> **Saved entries**:
※
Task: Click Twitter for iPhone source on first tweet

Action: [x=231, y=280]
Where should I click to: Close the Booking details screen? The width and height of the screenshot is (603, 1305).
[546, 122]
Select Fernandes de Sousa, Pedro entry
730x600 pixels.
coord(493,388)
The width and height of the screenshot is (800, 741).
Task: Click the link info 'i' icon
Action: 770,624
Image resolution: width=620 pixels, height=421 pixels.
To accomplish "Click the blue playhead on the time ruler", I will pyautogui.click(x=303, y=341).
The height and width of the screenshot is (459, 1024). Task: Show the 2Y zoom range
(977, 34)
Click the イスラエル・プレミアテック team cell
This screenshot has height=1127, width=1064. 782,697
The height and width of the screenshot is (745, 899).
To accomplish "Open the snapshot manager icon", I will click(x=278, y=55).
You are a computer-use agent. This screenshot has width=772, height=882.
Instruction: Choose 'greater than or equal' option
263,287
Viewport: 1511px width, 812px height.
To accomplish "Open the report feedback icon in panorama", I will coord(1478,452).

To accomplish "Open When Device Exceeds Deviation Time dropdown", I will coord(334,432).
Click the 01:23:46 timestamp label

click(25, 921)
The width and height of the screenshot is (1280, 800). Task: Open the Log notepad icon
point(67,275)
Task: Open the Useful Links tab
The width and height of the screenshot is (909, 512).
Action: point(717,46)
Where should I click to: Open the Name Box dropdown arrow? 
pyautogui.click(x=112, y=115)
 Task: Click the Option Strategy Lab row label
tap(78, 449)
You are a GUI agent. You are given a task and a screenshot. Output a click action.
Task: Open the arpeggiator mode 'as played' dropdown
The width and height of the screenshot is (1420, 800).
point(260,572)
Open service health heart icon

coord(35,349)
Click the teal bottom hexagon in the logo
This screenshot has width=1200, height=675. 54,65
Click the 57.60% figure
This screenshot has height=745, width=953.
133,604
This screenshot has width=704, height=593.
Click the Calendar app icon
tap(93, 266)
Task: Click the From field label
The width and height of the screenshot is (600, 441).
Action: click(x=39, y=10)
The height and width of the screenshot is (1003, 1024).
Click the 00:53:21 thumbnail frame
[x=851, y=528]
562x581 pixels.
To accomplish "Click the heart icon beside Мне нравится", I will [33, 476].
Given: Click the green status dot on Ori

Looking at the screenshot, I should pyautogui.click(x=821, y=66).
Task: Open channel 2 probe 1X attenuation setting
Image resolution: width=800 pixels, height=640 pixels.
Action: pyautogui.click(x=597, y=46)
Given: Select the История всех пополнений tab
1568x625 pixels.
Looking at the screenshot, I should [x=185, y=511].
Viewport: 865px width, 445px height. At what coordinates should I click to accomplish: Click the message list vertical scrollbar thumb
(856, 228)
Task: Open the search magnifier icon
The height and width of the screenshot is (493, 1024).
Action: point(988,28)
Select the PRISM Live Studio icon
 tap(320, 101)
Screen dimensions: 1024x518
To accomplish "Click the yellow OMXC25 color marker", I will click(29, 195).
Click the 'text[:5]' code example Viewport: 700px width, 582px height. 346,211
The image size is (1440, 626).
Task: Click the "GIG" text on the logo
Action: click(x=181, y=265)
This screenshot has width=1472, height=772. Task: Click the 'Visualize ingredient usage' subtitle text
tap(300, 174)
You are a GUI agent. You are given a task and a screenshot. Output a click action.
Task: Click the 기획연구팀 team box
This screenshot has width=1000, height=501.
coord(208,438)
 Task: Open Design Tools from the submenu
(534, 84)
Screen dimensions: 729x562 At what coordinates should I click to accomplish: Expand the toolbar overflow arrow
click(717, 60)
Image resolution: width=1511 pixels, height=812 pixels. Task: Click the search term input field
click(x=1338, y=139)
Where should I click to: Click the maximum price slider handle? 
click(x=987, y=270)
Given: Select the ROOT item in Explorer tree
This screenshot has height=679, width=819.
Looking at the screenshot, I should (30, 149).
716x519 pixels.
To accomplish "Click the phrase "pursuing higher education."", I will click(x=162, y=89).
※
> **Required work**: Please return the data above exactly as given.

> **Answer space**:
Task: Click Twitter for iPhone source on first tweet

Action: [x=231, y=280]
Where should I click to: Close the Booking details screen? The width and height of the screenshot is (603, 1305).
[546, 122]
Select Fernandes de Sousa, Pedro entry
730x600 pixels.
coord(493,388)
The width and height of the screenshot is (800, 741).
Task: Click the link info 'i' icon
Action: 770,624
Image resolution: width=620 pixels, height=421 pixels.
To accomplish "Click the blue playhead on the time ruler", I will pyautogui.click(x=303, y=341).
The height and width of the screenshot is (459, 1024). Task: Show the 2Y zoom range
(977, 34)
Click the イスラエル・プレミアテック team cell
This screenshot has height=1127, width=1064. 782,697
The height and width of the screenshot is (745, 899).
To accomplish "Open the snapshot manager icon", I will click(x=278, y=55).
You are a computer-use agent. This screenshot has width=772, height=882.
Instruction: Choose 'greater than or equal' option
263,287
Viewport: 1511px width, 812px height.
To accomplish "Open the report feedback icon in panorama", I will coord(1478,452).

To accomplish "Open When Device Exceeds Deviation Time dropdown", I will coord(334,432).
Click the 01:23:46 timestamp label

click(25, 921)
The width and height of the screenshot is (1280, 800). Task: Open the Log notepad icon
point(67,275)
Task: Open the Useful Links tab
The width and height of the screenshot is (909, 512).
Action: point(717,46)
Where should I click to: Open the Name Box dropdown arrow? 
pyautogui.click(x=112, y=115)
 Task: Click the Option Strategy Lab row label
tap(78, 449)
You are a GUI agent. You are given a task and a screenshot. Output a click action.
Task: Open the arpeggiator mode 'as played' dropdown
The width and height of the screenshot is (1420, 800).
point(260,572)
Open service health heart icon

coord(35,349)
Click the teal bottom hexagon in the logo
This screenshot has width=1200, height=675. 54,65
Click the 57.60% figure
This screenshot has height=745, width=953.
133,604
This screenshot has width=704, height=593.
Click the Calendar app icon
tap(93, 266)
Task: Click the From field label
The width and height of the screenshot is (600, 441).
Action: click(x=39, y=10)
The height and width of the screenshot is (1003, 1024).
Click the 00:53:21 thumbnail frame
[x=851, y=528]
562x581 pixels.
To accomplish "Click the heart icon beside Мне нравится", I will [33, 476].
Given: Click the green status dot on Ori

Looking at the screenshot, I should pyautogui.click(x=821, y=66).
Task: Open channel 2 probe 1X attenuation setting
Image resolution: width=800 pixels, height=640 pixels.
Action: pyautogui.click(x=597, y=46)
Given: Select the История всех пополнений tab
1568x625 pixels.
Looking at the screenshot, I should [x=185, y=511].
Viewport: 865px width, 445px height. At what coordinates should I click to accomplish: Click the message list vertical scrollbar thumb
(856, 228)
Task: Open the search magnifier icon
The height and width of the screenshot is (493, 1024).
Action: point(988,28)
Select the PRISM Live Studio icon
 tap(320, 101)
Screen dimensions: 1024x518
To accomplish "Click the yellow OMXC25 color marker", I will click(29, 195).
Click the 'text[:5]' code example Viewport: 700px width, 582px height. 346,211
The image size is (1440, 626).
Task: Click the "GIG" text on the logo
Action: click(x=181, y=265)
This screenshot has width=1472, height=772. Task: Click the 'Visualize ingredient usage' subtitle text
tap(300, 174)
You are a GUI agent. You are given a task and a screenshot. Output a click action.
Task: Click the 기획연구팀 team box
This screenshot has width=1000, height=501.
coord(208,438)
 Task: Open Design Tools from the submenu
(534, 84)
Screen dimensions: 729x562 At what coordinates should I click to accomplish: Expand the toolbar overflow arrow
click(717, 60)
Image resolution: width=1511 pixels, height=812 pixels. Task: Click the search term input field
click(x=1338, y=139)
Where should I click to: Click the maximum price slider handle? 
click(x=987, y=270)
Given: Select the ROOT item in Explorer tree
This screenshot has height=679, width=819.
Looking at the screenshot, I should (30, 149).
716x519 pixels.
To accomplish "Click the phrase "pursuing higher education."", I will click(x=162, y=89).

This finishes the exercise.